Seventeen cities and towns will have to move back to Phase 3, Step 1 of Massachusetts' reopening plan after being designated as high-risk communities for three weeks running.
Those communities include Barnstable, Blackstone, Dartmouth, Douglas, Edgartown, Hampden, Lancaster, Ludlow, Lunenburg, Peabody, Rehoboth, Salisbury, Southbridge, Southwick, Sterling, Sutton and Taunton.
It means a series of new restrictions for businesses in those communities.
To qualify for the red category under the new metrics, communities with populations under 10,000 must have more than 25 cases. For mid-size communities of between 10,000 and 50,000 people, they must have an average of more than 10 cases per 100,000 people and a positive test rate of more than 5%. And for larger communities of greater than 50,000 people, they must have more than 10 cases per 100,000 people and a positive test rate of more than 4%.
Previously, the state used the number of cases detected on average each day over two weeks to determine if Massachusetts' communities are at high risk for coronavirus transmission.
Massachusetts reported 4,747 new COVID-19 cases in the state on Sunday, a decrease from Saturday's figures.

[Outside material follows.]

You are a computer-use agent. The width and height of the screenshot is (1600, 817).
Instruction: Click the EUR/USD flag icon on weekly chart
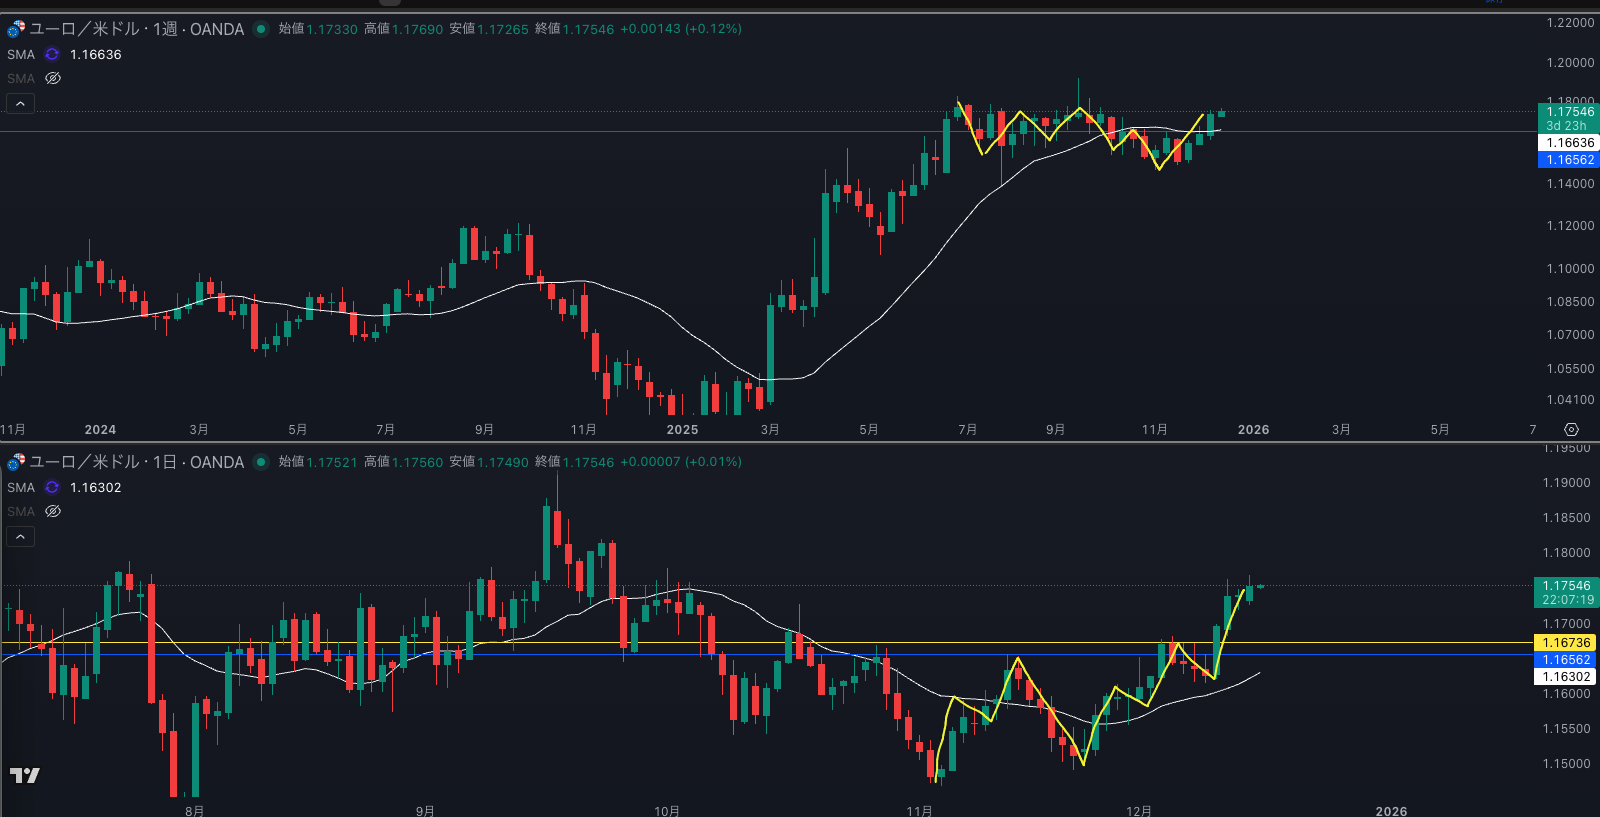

The Department of Public Health also reported 48 more deaths.
As cases continue to surge and field hospitals reopen in the state, more people are calling on Gov. Charlie Baker to implement more stringent restrictions.
One of the latest health professionals to question the governor's decision is Dr. Ashish Jha, the dean of the Brown University's School of Public Health.
Jha took to Twitter Saturday to voice his concerns over the ability to gamble and get a hair cut in Massachusetts despite having more cases per capita than Georgia, Florida or Texas.
Though he said he defended the governor against critics "for many months," Jha said he has gone from "uncomfortable to aghast at lack of action," in the past six weeks.
"It’s incomprehensible. They must see different data because no rational explanation for lack of action," Jha wrote on Twitter, referencing the Baker Administration.
Last week, Baker said that he's not planning any additional COVID-19 restrictions.
Baker cautioned Thursday that "one day doesn't make a trend," and said he will continue to closely monitor the data and make his decisions based on the available information. If any new restrictions were to be put into place, Baker said, the public would be given ample warning.